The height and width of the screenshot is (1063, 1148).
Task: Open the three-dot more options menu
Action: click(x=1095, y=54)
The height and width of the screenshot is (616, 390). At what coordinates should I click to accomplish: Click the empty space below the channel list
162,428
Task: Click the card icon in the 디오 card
...
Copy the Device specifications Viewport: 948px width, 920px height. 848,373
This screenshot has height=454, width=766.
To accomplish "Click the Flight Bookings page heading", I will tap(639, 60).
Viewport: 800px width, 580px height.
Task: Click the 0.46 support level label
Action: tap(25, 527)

| What the task requires |
Within the listing above, give again exactly every line from the line with "The height and width of the screenshot is (616, 390)." through the line with "Task: Click the card icon in the 디오 card", both included, and no other line.

| Solution to this problem |
The height and width of the screenshot is (616, 390). At what coordinates should I click to accomplish: Click the empty space below the channel list
162,428
Task: Click the card icon in the 디오 card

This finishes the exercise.